Design and construction
- Architect: James Edward Rogers

= Cashel Town Hall =

Municipal building in County Tipperary, Ireland

Cashel Town Hall (Halla an Bhaile Caiseal) is a municipal building in the middle of Main Street, Cashel, County Tipperary, Ireland. The building is currently used as a heritage centre and tourist information office.

==History==
Elements of the current building date back at least to the 18th century. By the early 19th century, the ground floor was leased out, while regular markets for the sale of flax and yarn, sold for the benefit of the poor of Cashel, were held on the first floor. At that time the old borough council chose not the use the market house as their meeting place and instead met at the mayor's office in John Street. By 1864, the old market house had become very dilapidated, and the town commissioners agreed to rebuild it. The rebuilding was undertaken to a design by James Edward Rogers in the neoclassical style, executed by Robert Boles in ashlar stone at a cost of £616 and was completed in 1867. The construction work involved "a new roof and alterations", implying that the shell of the earlier building was retained.

The design involved a symmetrical main frontage of three bays facing southwest down Main Street. The central bay contained a large round headed opening, formed by imposts, voussoirs and a double keystone, which was blocked and contained a small round headed window. The outer bays contained round headed windows, while the first floor was fenestrated by an arcade of three connected round headed windows with a wide window sill supported by brackets. There was an open pediment above with a clock in the tympanum. The side elevation, consisting of five bays facing southeast onto Main Street, featured three round headed openings, formed by imposts, voussoirs and double keystones, with niches in the outer bays.

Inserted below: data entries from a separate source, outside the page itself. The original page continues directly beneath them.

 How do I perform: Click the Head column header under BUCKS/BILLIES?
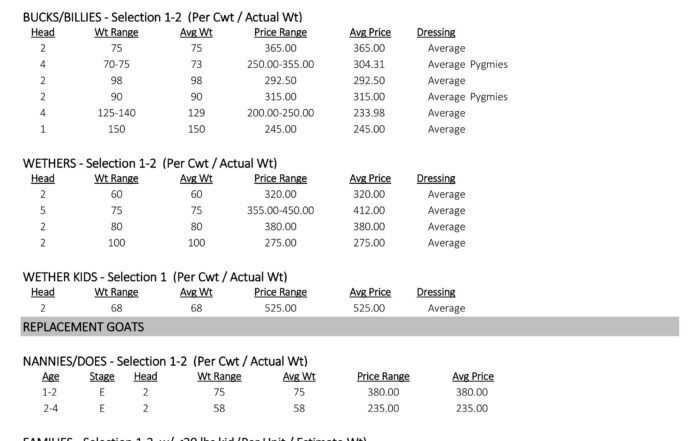pos(43,33)
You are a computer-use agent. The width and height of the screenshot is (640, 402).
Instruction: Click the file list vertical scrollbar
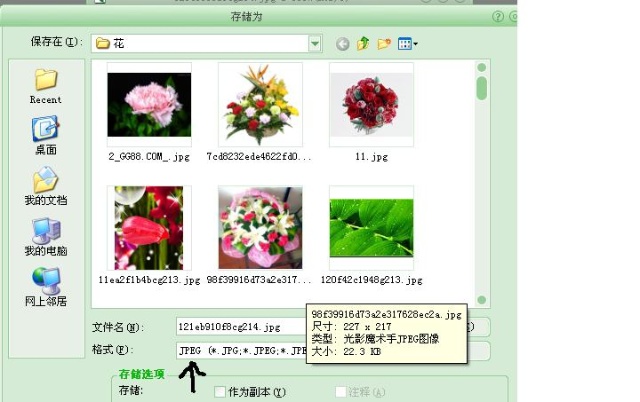(x=482, y=180)
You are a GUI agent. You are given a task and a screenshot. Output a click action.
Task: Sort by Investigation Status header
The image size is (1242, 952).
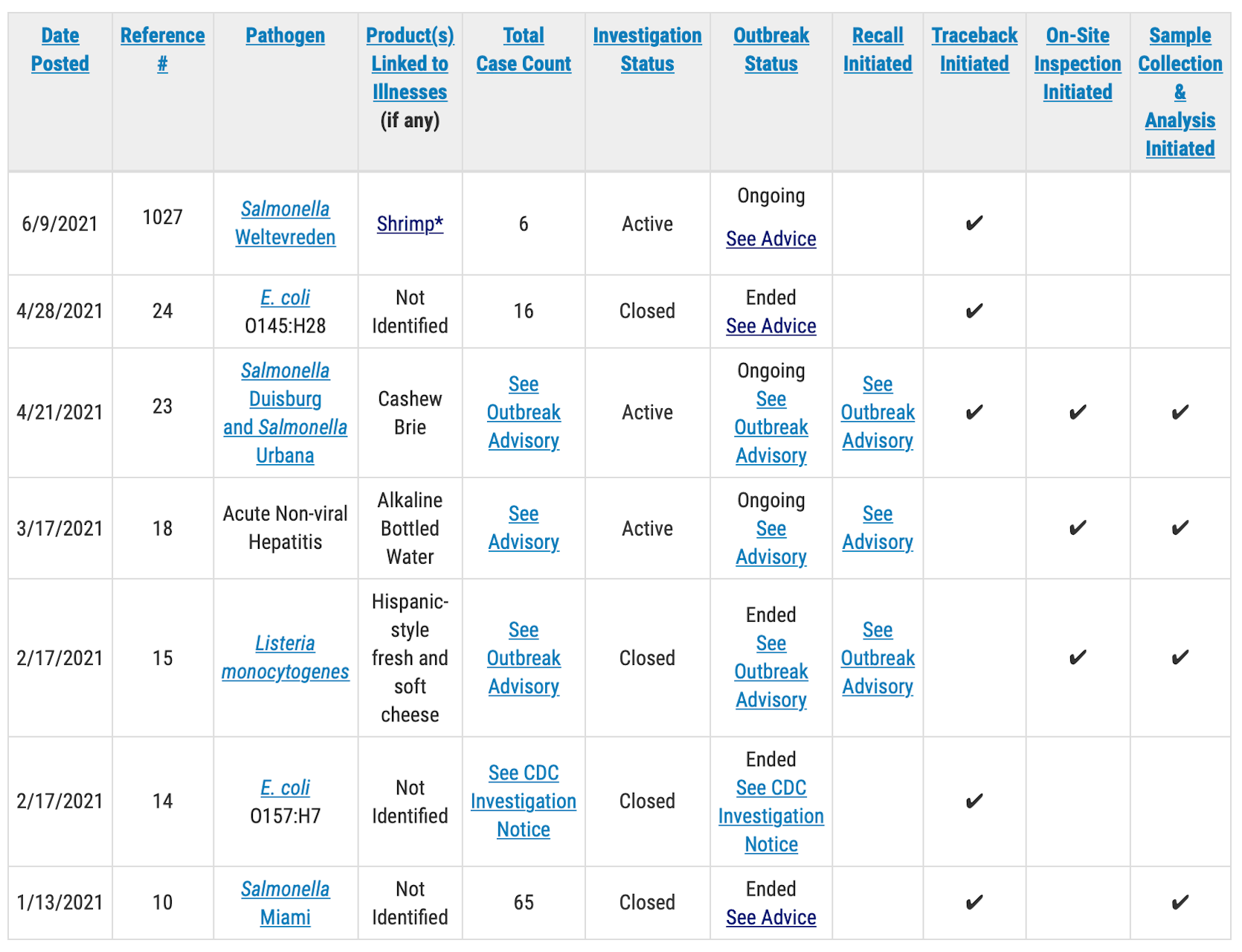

It was fenestrated by three sash windows with architraves and keystones on the first floor.

The building was extended to the northeast in 1893. A memorial in the form of a celtic cross, intended to commemorate the life of the former Archbishop of Cashel, Thomas Croke, was erected to the southwest of the building in 1895.

In 1899, the town commissioners were replaced by an urban district council, with the town hall becoming the offices of the new council. The building continued to serve as a meeting place for Cashel Urban District Council until 2000, when the council relocated to new the Cashel Civic Offices (Áras Chaiseal Mumhan) in Friar Street. The town hall subsequently became a heritage centre and tourist information office. Exhibits in the heritage centre include the royal charters granted to town as well as a model of the town as it was in around 1640.